=== WORK REQUEST ===
Look through the records below for the line with "Click the intake air temperature value 17" and the line with "The width and height of the screenshot is (1598, 894).", then return those lines and all lines between, exactly.

--- AVAILABLE RECORDS ---

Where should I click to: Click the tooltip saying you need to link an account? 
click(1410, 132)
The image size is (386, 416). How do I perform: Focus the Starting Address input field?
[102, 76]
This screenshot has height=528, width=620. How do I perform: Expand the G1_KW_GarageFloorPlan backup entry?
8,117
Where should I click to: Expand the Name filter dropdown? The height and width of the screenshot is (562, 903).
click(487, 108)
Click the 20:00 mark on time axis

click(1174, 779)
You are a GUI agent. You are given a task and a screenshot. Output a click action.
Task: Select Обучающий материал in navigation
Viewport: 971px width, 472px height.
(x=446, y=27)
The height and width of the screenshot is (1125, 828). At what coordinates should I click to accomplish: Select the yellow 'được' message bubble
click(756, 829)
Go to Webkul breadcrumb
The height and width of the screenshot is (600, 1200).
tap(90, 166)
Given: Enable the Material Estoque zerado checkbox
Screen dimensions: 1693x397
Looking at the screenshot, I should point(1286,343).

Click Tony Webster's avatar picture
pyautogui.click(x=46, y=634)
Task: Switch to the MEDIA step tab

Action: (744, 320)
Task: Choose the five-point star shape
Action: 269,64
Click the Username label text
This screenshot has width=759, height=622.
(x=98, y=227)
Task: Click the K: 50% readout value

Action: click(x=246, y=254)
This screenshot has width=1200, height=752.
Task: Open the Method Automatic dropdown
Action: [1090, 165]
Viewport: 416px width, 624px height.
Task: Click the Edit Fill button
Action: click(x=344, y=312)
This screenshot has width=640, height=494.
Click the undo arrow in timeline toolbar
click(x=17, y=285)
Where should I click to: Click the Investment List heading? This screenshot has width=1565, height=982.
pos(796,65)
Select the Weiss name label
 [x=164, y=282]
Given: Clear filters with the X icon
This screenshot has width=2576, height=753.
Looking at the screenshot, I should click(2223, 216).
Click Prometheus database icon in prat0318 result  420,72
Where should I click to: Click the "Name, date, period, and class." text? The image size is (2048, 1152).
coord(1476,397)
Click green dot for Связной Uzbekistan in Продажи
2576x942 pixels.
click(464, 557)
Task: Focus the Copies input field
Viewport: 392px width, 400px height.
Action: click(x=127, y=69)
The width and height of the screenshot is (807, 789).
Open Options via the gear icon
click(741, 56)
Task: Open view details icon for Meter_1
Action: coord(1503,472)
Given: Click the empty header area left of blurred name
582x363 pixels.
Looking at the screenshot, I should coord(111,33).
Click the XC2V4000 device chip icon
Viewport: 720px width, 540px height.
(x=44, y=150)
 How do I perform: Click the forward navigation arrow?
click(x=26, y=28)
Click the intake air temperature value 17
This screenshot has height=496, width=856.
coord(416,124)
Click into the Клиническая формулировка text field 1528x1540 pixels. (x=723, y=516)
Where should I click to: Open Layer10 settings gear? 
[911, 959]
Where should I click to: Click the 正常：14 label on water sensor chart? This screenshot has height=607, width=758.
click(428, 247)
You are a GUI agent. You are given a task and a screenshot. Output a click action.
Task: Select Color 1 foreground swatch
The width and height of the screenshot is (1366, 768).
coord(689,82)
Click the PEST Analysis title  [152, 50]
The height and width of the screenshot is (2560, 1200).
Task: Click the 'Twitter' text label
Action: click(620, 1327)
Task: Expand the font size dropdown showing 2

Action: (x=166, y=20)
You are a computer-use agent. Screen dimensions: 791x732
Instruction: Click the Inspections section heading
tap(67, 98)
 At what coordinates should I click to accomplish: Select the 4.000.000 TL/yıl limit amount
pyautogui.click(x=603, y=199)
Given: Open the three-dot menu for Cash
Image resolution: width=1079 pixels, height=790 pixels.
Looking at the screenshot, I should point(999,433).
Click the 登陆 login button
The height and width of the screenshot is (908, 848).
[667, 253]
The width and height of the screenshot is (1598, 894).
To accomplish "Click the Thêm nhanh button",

---

=== WRITTEN ANSWER ===
Click the intake air temperature value 17
This screenshot has height=496, width=856.
coord(416,124)
Click into the Клиническая формулировка text field 1528x1540 pixels. (x=723, y=516)
Where should I click to: Open Layer10 settings gear? 
[911, 959]
Where should I click to: Click the 正常：14 label on water sensor chart? This screenshot has height=607, width=758.
click(428, 247)
You are a GUI agent. You are given a task and a screenshot. Output a click action.
Task: Select Color 1 foreground swatch
The width and height of the screenshot is (1366, 768).
coord(689,82)
Click the PEST Analysis title  [152, 50]
The height and width of the screenshot is (2560, 1200).
Task: Click the 'Twitter' text label
Action: click(620, 1327)
Task: Expand the font size dropdown showing 2

Action: (x=166, y=20)
You are a computer-use agent. Screen dimensions: 791x732
Instruction: Click the Inspections section heading
tap(67, 98)
 At what coordinates should I click to accomplish: Select the 4.000.000 TL/yıl limit amount
pyautogui.click(x=603, y=199)
Given: Open the three-dot menu for Cash
Image resolution: width=1079 pixels, height=790 pixels.
Looking at the screenshot, I should point(999,433).
Click the 登陆 login button
The height and width of the screenshot is (908, 848).
[667, 253]
The width and height of the screenshot is (1598, 894).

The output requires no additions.